Waren Sie schon mal in Kirchbrak? Zugegeben, moderneREGIONAL auch nicht. Der Ort mit 994 Einwohnern gehört zur Samtgemeinde Bodenwerder-Polle im Landkreis Holzminden und könnte bald zur Architektur-Tourismusattraktion werden. Denn hier steht ein vermeintlich vergessener echter Gropius – ein Fabrikgebäude der Holzbearbeitungs-Firma August Müller und Co. (AMCO), das 1925 errichtet und 2017 stillgelegt wurde. Doch der großen Namen nicht genug: Die Bauunterlagen sind allesamt von Ernst Neufert unterzeichnet, der damals bei Walter Gropius angestellt war, ehe er 1926 als Professor für Planung an die neue Bauhochschule Weimar wechselte. Doch egal, ob nun mehr Gropius oder mehr Neufert in dem großzügig verglasten Stahlskelettbau stecken, ist es ein Kuriosum, dass er im Bauhaus-Feierjahr als Wiederentdeckung gilt und tatsächlich nicht unter Denkmalschutz steht.

Der ortsansässige Ingenieur Günter Staeffler hat das Denkmalamt schon vor Jahren erfolglos auf den Bauhaus-Bau hingewiesen. Ein Beitrag von Wilhelm Klauser in der Bauwelt 16.2018 hat wohl endlich Bewegung in die Sache gebracht, und schließlich berichtete der NDR Ende März 2019 über das erste Gebäude, das das Atelier Gropius nach dem erzwungenen Wegzug aus Weimar realisierte. Nun wird der vergessene Bau unter Schutz gestellt, auch die Eigentümerin signalisierte Gesprächsbereitschaft für eine neue, denkmalgerechte Nutzung. Unser Urlaubstipp 2019: Besuchen Sie doch mal Kirchbrak! (db, 19.4.18)

Kirchbrak, Amco-Gebäude 2019 (Bild: Axel Hindemith, CC BY SA 3.0)

Lauenburg-Köthel, Johanniskapelle (Bild: Nachlass Raimund Marfels, Foto: Raimund Marfels, wohl um 1966, CC BY NC SA 4.0)

Kommune rettet Kapelle

Mitte der 1960er Jahre versorgte die schleswig-holsteinische Landeskirche viele kleine Gemeinden mit „vielen kleinen Kirchen“. Unter den Architekten, welche die Einzel- und Musterentwürfe erstellen, finden sich zu Recht bekannte und zu Unrecht unbekannte Namen.
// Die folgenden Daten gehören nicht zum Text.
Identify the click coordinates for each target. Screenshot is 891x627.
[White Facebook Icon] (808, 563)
In der Mehrheit gelangen qualitätvolle maßstäbliche Bauwerke, die neben der liturgischen Nutzung auch Raum für weltliche Nutzungen ließen. Auch in Lauenburg-Köthel errichtete man im Rahmen des Kapellenbauprogramms 1966 eine Kapelle nach dem Musterentwurf des Architekten Gert Johannsen.
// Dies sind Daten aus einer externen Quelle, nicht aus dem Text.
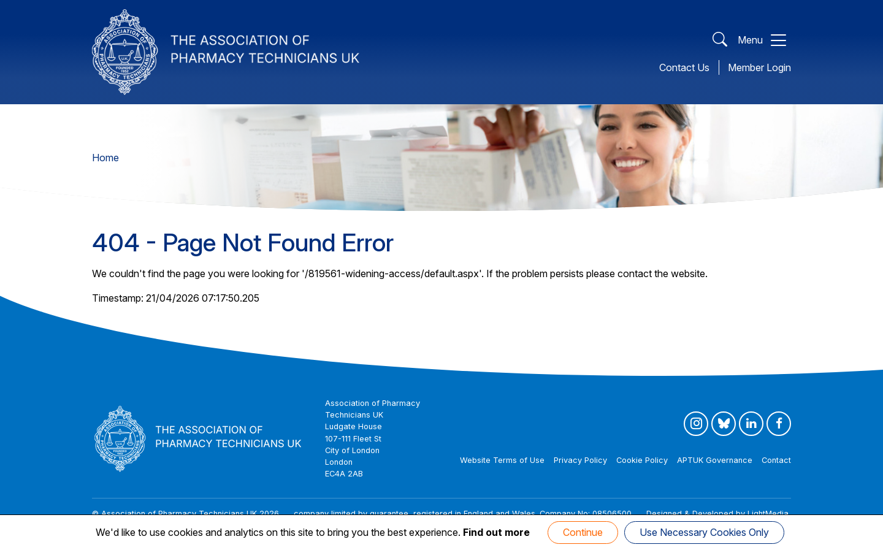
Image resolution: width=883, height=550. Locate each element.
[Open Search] (720, 40)
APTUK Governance (714, 460)
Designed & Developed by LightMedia (717, 513)
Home (105, 157)
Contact (776, 460)
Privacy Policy (580, 460)
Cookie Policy (642, 460)
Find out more (496, 532)
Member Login (759, 67)
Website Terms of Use (502, 460)
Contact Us (684, 67)
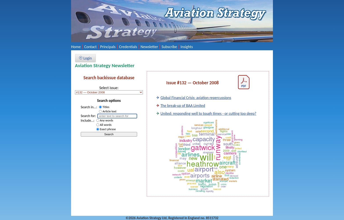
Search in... (88, 107)
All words (105, 125)
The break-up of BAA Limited (182, 105)
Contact (90, 46)
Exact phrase (108, 129)
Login (85, 58)
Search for (88, 116)
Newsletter (149, 46)
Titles (105, 107)
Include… (87, 120)
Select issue (108, 87)
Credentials (128, 46)
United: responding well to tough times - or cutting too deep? (208, 113)
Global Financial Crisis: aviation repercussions (195, 97)
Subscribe (169, 46)
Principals (108, 46)
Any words (106, 120)
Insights (187, 46)
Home (76, 46)
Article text (109, 111)
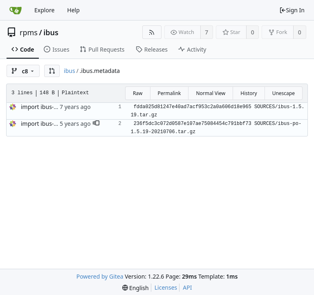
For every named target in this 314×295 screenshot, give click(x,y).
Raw (138, 93)
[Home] (15, 10)
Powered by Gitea (99, 276)
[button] (52, 71)
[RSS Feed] (151, 32)
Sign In (292, 10)
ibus (50, 32)
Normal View (210, 93)
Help (73, 10)
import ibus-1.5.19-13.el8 (54, 123)
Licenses (166, 287)
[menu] (135, 288)
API (187, 287)
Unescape (283, 93)
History (248, 93)
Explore (44, 10)
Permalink (169, 93)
Ende März diesen Jahres wurde die Johanniskapelle in einem Gottesdienst entwidmet, das Gebäude hatte man bereits im Dezember 2018 an die Kommune verkauft. Hintergrund dieser Entscheidung war das 2017 vom Kirchenkreis Lübeck-Lauenburg beschlossene Gebäudekonzept, das die finanzielle Förderung für verschiedene Kirchen und Kapellen einstellte. Die gute Nachricht: In der Johanniskapelle von Köthel sollen weiterhin Gottesdienste gefeiert werden, neben kulturellen und anderen besonderen Veranstaltungen, auch der angestammte Kinderspielkreis soll hier weiterhin stattfinden. Was aktuell nach einer Win-Win-Situation für beide Seiten aussieht, wird sich in den kommenden Monaten und Jahren in der Praxis bewähren müssen. Von der baulichen Seite stehen die Karten dafür gut – schon bei anderen entwidmeten Kapellen des Bauprogramms ist der Übergang in kommunales oder privates Eigentum geglückt. (kb, 17.4.19)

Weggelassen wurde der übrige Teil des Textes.